As for exactly what that DoS vector is... maybe GC/compaction policy-engine logic? (AFAICT, Colossus has pluggable "send compute to data" GC, which internal-BigTable and GCS both use. But external-BigTable forces the GC to be offloaded to the client [i.e. to the BigTable compute nodes the user has allocated] so that the user can't just load down the system with so many complex GC policies that the DC-scale Colossus cluster itself starts to fall behind its GC time budget.)
---
† Where by "decouple storage from compute", I mean:
• Each compute node gets a fixed-sized DAS diskset, like GCE local NVMe SSDs;
• each disk in that diskset gets partitioned up at some fixed ratio, into two virtual disksets;
• one virtual diskset gets RAID6'ed or ZFS'ed together, and is used as storage for non-Colossus-synced tablet-LDB nursery level SSTs;
• the other virtual diskset gets RAID0'ed or LVM-JBOD-ed together and is used as a bounded-size LFU read-through cache of the Colossus-synced tablets — just like BigQuery compute nodes presumably have.
(AFAIK the LDB nursery levels already get force-compacted into "full" [128MiB] Colossus-synced tablets after some quite-short finality interval, so it's not like this increases data loss likelihood by much.
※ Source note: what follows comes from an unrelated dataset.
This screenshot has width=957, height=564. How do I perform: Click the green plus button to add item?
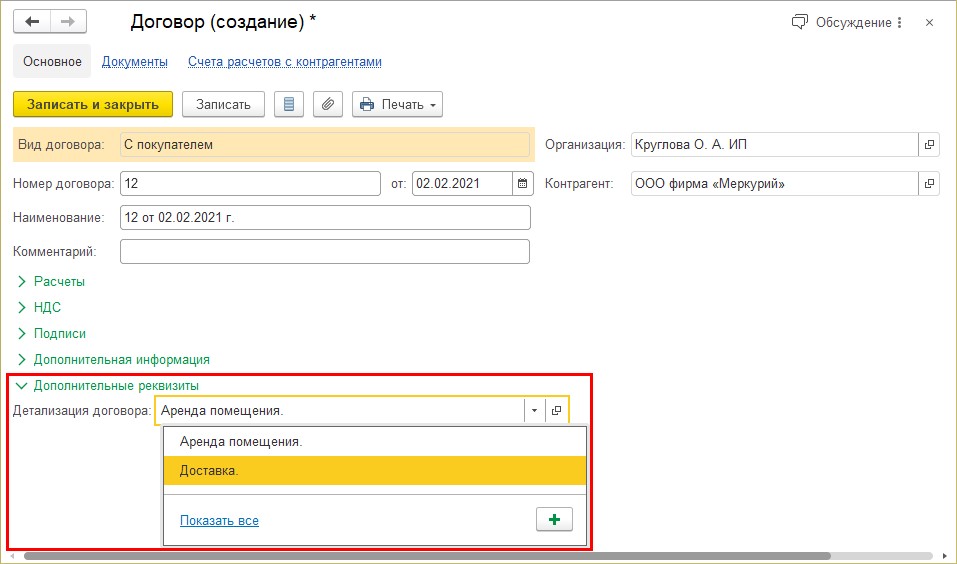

And BigTable doesn't guarantee durability for non-replicated keys anyway.)
Didn't think deep into it, could this be solved with billing designs with more nuance?
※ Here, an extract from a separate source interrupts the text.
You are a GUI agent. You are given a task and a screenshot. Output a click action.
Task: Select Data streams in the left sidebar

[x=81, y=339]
What jeffbee is talking about is Google's proprietary Colossus File System, and all its transitive dependencies.
It looks like every other clustered file system. What's special about Google's Colossus?
- You can only append to an object, and each object can only have one writer at the time. This is useful for distributed systems - you could have one process adding records to the end of a log, and readers pulling new records from the end.
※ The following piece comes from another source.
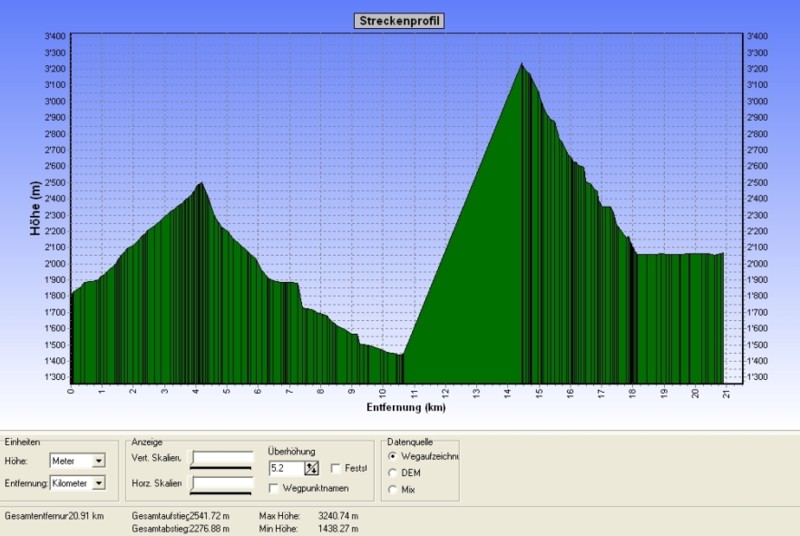Toggle the Wegpunktnamen checkbox
Viewport: 800px width, 536px height.
click(x=274, y=487)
- It's also possible to "finalize" an object, meaning that it can't be appended to any more.
(I work on Rapid storage.)On the other hand, if you've been building your applications against expectations of different semantics (like POSIX), retrofitting this into your existing application is really hard, and potentially awkward. This is (IMO) why there hasn't been an overtly Colossus based Google Cloud offering previously. (Though it's well publicized that both Persistent Disk and GCS use Colossus in their implementation.)
One of the reasons why it would be extremely hard to just set up or build CFS elsewhere or on a different abstraction level is that while it may look quite achievable to implement the high level architecture, there is vast complexity in the practical implementation side. The tremendous user isolation it affords for an MT system, the resilience it has against various types of failures and high throughput planned maintenance, the specialization it and its dependencies have to use specific hardware optimally.
(I work on Google storage part time, I am not a Colossus developer.)
They say it comes in two configuration, 256 chips or 9,216 chips. They also say that the maximal configuration of 9,216 chips delivers 24x the compute power of the world's largest supercomputer (which they say is called El Capitan). They say that this comes to 42.6 exaFLOPs.
This implies that the 9,216 chip configuration doesn't actually exist in any form in reality, or else it would now be the world's largest supercomputer (by flops) by a huge margin.
Am I massively misunderstanding what the claims being made are about the TPU and the 42.6 exaFLOPs? I feel like this would be much bigger news if this was fully legit.
Edit: The flops being benchmarked are not the same as regular supercomputer flops.
If all you care about is an 8-bit AI workload (there's definitely a market for that), it's nice to have 24x the speed.
AFAIK, there wasn't a faster 8-bit super computer to compare to - which is why they made the comparison.
I'm guessing the $300 of Google Cloud credit offered in this webpage wouldn't go very far using any of this stuff?
You can bring data in and out of the GPU quickly and improve utilization.